=== REQUIRED ACTION ===
In the records below, which lines include "will"? Copy them.

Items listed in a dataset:
·····

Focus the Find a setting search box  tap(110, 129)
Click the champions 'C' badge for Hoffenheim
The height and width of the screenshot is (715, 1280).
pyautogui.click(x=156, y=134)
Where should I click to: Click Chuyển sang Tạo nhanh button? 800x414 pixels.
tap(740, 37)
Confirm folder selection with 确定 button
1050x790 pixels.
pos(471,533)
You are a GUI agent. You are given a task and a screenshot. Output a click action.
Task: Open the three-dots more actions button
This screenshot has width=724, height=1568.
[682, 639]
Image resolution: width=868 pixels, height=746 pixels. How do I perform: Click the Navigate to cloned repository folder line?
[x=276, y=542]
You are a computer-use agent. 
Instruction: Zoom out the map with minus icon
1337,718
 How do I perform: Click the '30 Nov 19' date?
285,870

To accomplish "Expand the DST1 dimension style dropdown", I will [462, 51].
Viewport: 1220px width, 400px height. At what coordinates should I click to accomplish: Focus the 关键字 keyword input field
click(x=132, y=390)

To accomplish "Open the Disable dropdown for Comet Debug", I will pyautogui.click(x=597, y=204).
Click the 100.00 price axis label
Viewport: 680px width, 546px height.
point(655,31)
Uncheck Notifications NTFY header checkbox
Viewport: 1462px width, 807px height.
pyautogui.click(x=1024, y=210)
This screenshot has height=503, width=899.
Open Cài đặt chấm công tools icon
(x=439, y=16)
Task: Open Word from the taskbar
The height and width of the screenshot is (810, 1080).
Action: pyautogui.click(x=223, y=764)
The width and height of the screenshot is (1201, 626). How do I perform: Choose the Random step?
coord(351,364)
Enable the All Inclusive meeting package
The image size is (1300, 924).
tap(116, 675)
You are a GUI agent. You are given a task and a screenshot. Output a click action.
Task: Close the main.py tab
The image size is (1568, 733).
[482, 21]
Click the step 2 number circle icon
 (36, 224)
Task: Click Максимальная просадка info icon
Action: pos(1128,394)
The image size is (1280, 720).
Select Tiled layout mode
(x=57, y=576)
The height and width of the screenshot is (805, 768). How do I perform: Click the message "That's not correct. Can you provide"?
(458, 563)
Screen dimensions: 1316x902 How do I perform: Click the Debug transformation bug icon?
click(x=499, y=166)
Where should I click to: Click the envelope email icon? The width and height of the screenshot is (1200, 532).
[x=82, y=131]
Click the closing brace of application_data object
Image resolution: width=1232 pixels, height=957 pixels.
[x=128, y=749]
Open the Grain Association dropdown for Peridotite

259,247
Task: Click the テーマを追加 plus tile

·····

=== RESULT BELOW ===
To accomplish "Expand the DST1 dimension style dropdown", I will [462, 51].
To accomplish "Open the Disable dropdown for Comet Debug", I will pyautogui.click(x=597, y=204).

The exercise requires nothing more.